Al llegar bastante cerca, me detengo. Permanezco rígido y firme frente a las ventanas del salón…; me quito la gorra y continúo allí de pie. En el interior de la casa no se ve a nadie, ni una sombra. El comedor está a oscuras: ha terminado la cena. Debe de estar avanzada la noche, pienso yo.

De improviso se apaga la lámpara del salón, y la casa queda sumida en las tinieblas, como muerta. Aguardo un momento; después distingo una luz solitaria arriba, en el primer piso. La luz brilla media hora y después se apaga. Ahora, la señora se ha acostado. Buenas noches.

¡Buenas noches para siempre…!

¡Y, naturalmente, no volveré a estos lugares en la primavera! ¡No faltaría más…!

Al salir otra vez a la carretera, cargo de nuevo la mochila sobre los hombros y me pongo en camino.

A la mañana siguiente prosigo la caminata. He dormido en un hórreo, y he pasado mucho frío por no tener manta. Añádase a esto que he tenido que partir cuando hacía más frío, al rayar el alba, para no ser descubierto por los criados.

Camino, camino. El bosque ofrece, alternativamente, árboles coníferos, como el pino y el abeto, y abedules; al ver los tupidos enebros, de erguidas ramas, desgajo una y, sentándome en el lindero del bosque, me pongo a esculpir. Por todas partes aparecen hojas amarillentas; pero los álamos están enteramente cubiertos de botones de los cuales penden perlas formadas por el rocío. De cuando en cuando, media docena de pajarillos vienen a posarse sobre la copa de un álamo blanco y picotean los botones sin fruto, después de lo cual buscan una piedrecita o un tronco áspero para limpiar el pico lleno de goma. Estos pajarillos no se guardan consideración alguna; se persiguen, se apretujan, se arrojan unos a otros, aun cuando haya un millón de botones para picotear. El perseguido no hace más que huir. Si un pajarillo se lanza, batiendo las alas, contra otro mayor, le obliga a dejarle sitio en la rama: ni el tordo se atreve a oponer resistencia al gorrión, y se contenta con apartarse.

«Debe de ser la gran velocidad con que llega el asaltante lo que le hace temible», pienso.

Mi sensación de frío y de malestar se disipa poco a poco. Aquello me distrae de observar las diferentes cosas que encuentro en el camino, y de hacer menudas reflexiones sobre cada una de ellas. Los pájaros eran los que más me divertían. Además, me sentía animoso al pensar que llevaba el bolsillo repleto de dinero.
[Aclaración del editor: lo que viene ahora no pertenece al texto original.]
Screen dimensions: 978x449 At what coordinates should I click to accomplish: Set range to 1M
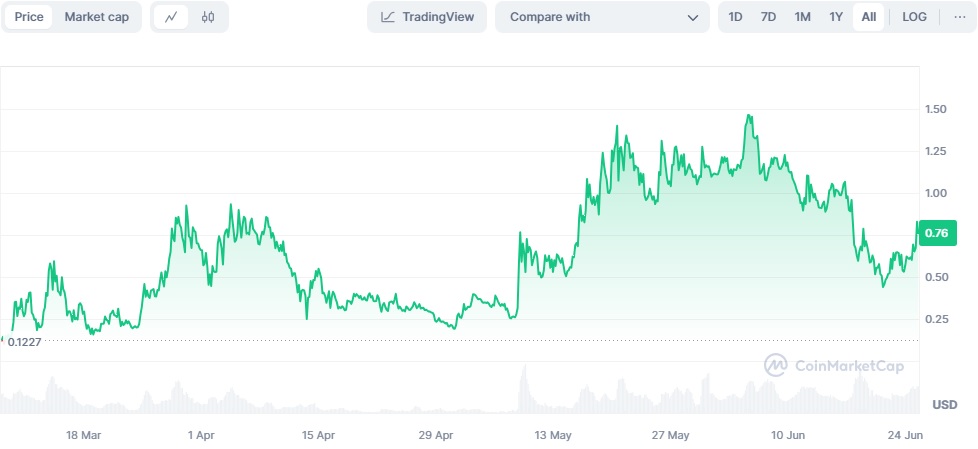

Incidentalmente, Falkenberg me dijo ayer el lugar donde se encontraba la casa natal de Petter, y puse la proa en esta dirección. Indudablemente, no hallaría trabajo en la finquita; pero, como era rico, el trabajo no ocupaba precisamente el primer lugar en mi pensamiento. Petter volvería, sin duda, a su casa en cualquier momento y acaso tuviese algo que contar.

Hice mis cálculos para llegar de noche a casa j de Petter.

Era portador de un saludo del hijo de la casa; j dije que Petter se encontraba mejor y que regresaría pronto, y pregunté si me darían un lecho para pasar la noche.